Part 5: Novel Duty Situations (The Tricky Exceptions)

The general D-B-D structure works for physical injury, but special rules and restrictions apply when the damage is purely financial or psychiatric.

4.1.5 Pure Economic Loss and Negligent Misstatement

1. Pure Economic Loss

  • Definition: Financial loss that is not the result of physical damage to the claimant or their property.
  • General Rule: Pure economic loss is generally not recoverable in the tort of negligence. This is largely a policy decision to prevent the "floodgates" opening to claims every time someone suffers financial disappointment due to carelessness.

2. Exception: Liability for Negligent Misstatement

  • If the loss is caused by careless advice (a negligent misstatement), it may be recoverable if specific conditions are met, established in Hedley Byrne & Co Ltd v Heller & Partners Ltd [1964].
  • Requirements (A "Special Relationship"):
    1. The advisor possesses a special skill or knowledge.
    2. They voluntarily assume responsibility for the advice.
    3. The claimant reasonably relies on the advice.
    4. The advisor knew (or ought to have known) the claimant was relying on the advice for a specific purpose.

Did you know? In Hedley Byrne, the bank (Heller) escaped liability because they included a disclaimer saying, "without responsibility." If they hadn't, they would have been liable!

Liability for Nervous Shock (Psychiatric Harm)

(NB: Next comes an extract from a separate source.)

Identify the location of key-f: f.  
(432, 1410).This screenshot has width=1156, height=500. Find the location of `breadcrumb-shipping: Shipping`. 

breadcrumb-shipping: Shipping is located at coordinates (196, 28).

The law is very cautious about claims for psychiatric harm (or 'nervous shock') to distinguish genuine illness from mere grief or distress.

For a claim to succeed, the harm must be a medically recognised psychiatric illness (e.g., PTSD, pathological grief), not just sadness.

The courts distinguish between two types of victims:

1. Primary Victims

  • These are victims who were physically injured or put in immediate fear of physical injury by the defendant's negligence.
  • If physical injury was foreseeable, they can recover for any psychiatric harm, even if the psychiatric harm itself was not foreseeable.

2. Secondary Victims

  • These are victims who suffer psychiatric harm purely from witnessing the death, injury, or extreme danger caused to someone else.
  • The restrictions on the scope of duty for secondary victims are very strict, based on the principles set out in Alcock v Chief Constable of South Yorkshire Police [1992].
Restrictions on Scope of Duty (Alcock Criteria)

A secondary victim must show:

  1. The psychiatric injury was foreseeable (a person of normal fortitude would suffer harm).
  2. They had a close tie of love and affection with the primary victim (e.g., spouse, parent, child).
  3. They were present at the accident or its immediate aftermath (proximity in time and space).
  4. They suffered the shock through their own unaided senses (e.g., seeing or hearing the event).

Policy Considerations:
These strict rules exist largely due to policy—the fear of opening the floodgates to countless claims from distant spectators or friends, and the difficulty in distinguishing between genuine psychiatric illness and normal human distress (grief).

A Lawyer's Checklist: Applying Negligence (IRAC Method)

When solving a negligence problem in an exam, follow these steps:

1. Identify the Tort: Negligence.

2. Rules/Elements: Use the D-B-D structure.

3. Application (Step-by-Step):

  • Duty: Does an existing duty apply, or do you need the Caparo test?
  • Breach: Apply the reasonable person test, considering relevant risk factors.
  • Damage: Use the 'But For' test (Factual Causation) and the Wagon Mound test (Remoteness).

4. Conclusion: State whether the claimant will succeed and what remedies (damages) they will receive.